The Clinical Development of Sofosbuvir/Velpatasvir/Voxilaprevir (SOF/VEL/VOX, Vosevi®)

Abstract

The single-tablet regimen of sofosbuvir (SOF), an HCV nucleotide analog NS5B polymerase inhibitor; velpatasvir (VEL), an HCV NS5A inhibitor; and voxilaprevir (VOX), an NS3/4 protease inhibitor, provides a highly efficacious, safe, and salvage regimen for patients with genotype 1 to 6 HCV infection with and without compensated cirrhosis who were previously unsuccessfully treated with direct-acting antivirals (DAAs). The clinical development program for SOF/VEL/VOX focused on generating safety and efficacy data in DAA-experienced patients without retreatment options as well as assessing the possibility of shortening treatment duration for DAA-naive patients.

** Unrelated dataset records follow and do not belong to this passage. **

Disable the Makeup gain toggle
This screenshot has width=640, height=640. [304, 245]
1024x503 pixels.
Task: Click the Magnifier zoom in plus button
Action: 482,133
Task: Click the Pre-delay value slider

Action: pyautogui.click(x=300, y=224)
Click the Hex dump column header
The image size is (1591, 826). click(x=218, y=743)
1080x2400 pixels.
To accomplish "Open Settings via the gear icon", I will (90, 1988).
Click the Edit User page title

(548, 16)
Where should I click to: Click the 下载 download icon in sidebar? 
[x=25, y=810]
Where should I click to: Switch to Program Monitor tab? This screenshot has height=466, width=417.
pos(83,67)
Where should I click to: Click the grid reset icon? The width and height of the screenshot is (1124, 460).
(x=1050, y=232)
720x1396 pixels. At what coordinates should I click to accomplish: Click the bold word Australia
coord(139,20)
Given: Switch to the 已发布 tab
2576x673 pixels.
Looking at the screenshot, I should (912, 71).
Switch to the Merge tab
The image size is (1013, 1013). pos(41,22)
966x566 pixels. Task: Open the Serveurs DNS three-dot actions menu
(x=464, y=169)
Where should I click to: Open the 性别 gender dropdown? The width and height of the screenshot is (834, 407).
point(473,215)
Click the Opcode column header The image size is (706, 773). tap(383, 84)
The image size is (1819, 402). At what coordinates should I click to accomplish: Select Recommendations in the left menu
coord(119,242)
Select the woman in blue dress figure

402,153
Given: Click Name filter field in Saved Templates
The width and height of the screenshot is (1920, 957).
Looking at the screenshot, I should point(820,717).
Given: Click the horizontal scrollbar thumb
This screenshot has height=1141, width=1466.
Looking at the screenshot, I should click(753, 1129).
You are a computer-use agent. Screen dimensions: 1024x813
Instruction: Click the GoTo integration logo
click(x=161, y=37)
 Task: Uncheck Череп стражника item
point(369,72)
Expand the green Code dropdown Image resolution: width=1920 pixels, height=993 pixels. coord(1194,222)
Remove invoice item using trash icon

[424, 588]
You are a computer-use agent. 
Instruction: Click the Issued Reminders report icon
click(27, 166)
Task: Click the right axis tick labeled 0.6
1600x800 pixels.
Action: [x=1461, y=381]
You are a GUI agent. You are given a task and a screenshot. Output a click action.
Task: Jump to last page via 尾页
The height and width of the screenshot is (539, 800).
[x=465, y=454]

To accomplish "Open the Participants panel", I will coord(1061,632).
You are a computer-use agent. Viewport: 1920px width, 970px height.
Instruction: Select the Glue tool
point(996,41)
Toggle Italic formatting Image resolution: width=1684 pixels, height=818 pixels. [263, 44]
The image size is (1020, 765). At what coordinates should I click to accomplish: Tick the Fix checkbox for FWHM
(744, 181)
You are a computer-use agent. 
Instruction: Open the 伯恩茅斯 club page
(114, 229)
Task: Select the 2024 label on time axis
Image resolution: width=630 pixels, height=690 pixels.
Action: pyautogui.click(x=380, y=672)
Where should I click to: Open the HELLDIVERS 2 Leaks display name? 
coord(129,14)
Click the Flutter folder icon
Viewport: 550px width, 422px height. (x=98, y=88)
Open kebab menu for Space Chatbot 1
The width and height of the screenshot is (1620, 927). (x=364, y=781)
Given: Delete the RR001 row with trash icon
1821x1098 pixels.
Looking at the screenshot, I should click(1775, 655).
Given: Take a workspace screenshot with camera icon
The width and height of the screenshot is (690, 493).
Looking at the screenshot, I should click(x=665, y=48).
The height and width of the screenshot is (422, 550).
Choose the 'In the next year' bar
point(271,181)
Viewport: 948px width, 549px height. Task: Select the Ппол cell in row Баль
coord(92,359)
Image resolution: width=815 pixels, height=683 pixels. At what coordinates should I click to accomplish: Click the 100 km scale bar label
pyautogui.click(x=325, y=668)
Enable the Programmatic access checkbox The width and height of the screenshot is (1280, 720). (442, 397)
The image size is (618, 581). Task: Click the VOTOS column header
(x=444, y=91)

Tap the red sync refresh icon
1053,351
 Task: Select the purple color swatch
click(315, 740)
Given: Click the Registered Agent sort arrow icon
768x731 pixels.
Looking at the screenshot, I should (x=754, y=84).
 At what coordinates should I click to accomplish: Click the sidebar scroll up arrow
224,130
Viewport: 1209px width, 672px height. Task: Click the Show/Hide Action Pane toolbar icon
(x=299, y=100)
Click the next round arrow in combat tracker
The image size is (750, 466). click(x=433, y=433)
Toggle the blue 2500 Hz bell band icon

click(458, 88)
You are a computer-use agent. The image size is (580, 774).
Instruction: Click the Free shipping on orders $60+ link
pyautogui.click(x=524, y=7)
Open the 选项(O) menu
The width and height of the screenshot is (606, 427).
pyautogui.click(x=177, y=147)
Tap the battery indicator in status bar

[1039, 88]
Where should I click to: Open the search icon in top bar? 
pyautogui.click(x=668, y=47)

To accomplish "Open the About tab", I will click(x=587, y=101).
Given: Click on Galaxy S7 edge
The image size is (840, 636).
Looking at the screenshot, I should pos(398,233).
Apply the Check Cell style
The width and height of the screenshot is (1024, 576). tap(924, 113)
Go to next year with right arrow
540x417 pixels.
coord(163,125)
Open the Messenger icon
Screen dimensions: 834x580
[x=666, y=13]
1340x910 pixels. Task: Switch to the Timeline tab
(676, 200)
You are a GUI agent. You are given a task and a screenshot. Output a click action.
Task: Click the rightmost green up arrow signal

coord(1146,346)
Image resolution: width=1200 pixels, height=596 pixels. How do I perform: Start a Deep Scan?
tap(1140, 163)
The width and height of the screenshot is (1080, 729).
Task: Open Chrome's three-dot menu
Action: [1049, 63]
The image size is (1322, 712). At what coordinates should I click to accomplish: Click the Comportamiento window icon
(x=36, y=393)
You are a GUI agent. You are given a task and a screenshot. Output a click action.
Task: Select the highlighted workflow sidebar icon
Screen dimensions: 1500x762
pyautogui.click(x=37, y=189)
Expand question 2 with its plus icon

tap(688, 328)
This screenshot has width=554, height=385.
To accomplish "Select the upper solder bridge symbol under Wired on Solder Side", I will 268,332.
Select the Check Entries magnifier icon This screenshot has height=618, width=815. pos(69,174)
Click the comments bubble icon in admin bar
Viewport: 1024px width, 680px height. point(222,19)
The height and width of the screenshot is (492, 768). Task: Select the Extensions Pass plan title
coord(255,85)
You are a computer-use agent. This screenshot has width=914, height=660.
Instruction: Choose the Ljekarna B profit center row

The Phase 3 studies enrolled and treated over 1,000 genotype 1–6 HCV-infected patients with SOF/VEL/VOX. In DAA-experienced patients treated with 12 weeks of SOF/VEL/VOX, the overall SVR rate was 97%, and high SVR rates were observed across all genotypes irrespective of prior DAA regimen, cirrhosis status, or the presence of baseline resistance-associated substitutions (RASs), supporting its use as a retreatment regimen. In DAA-naive patients treated with 8 weeks of SOF/VEL/VOX, the overall SVR rate was 95% making it an alternative treatment option for regions in which a shorter duration is of particular interest.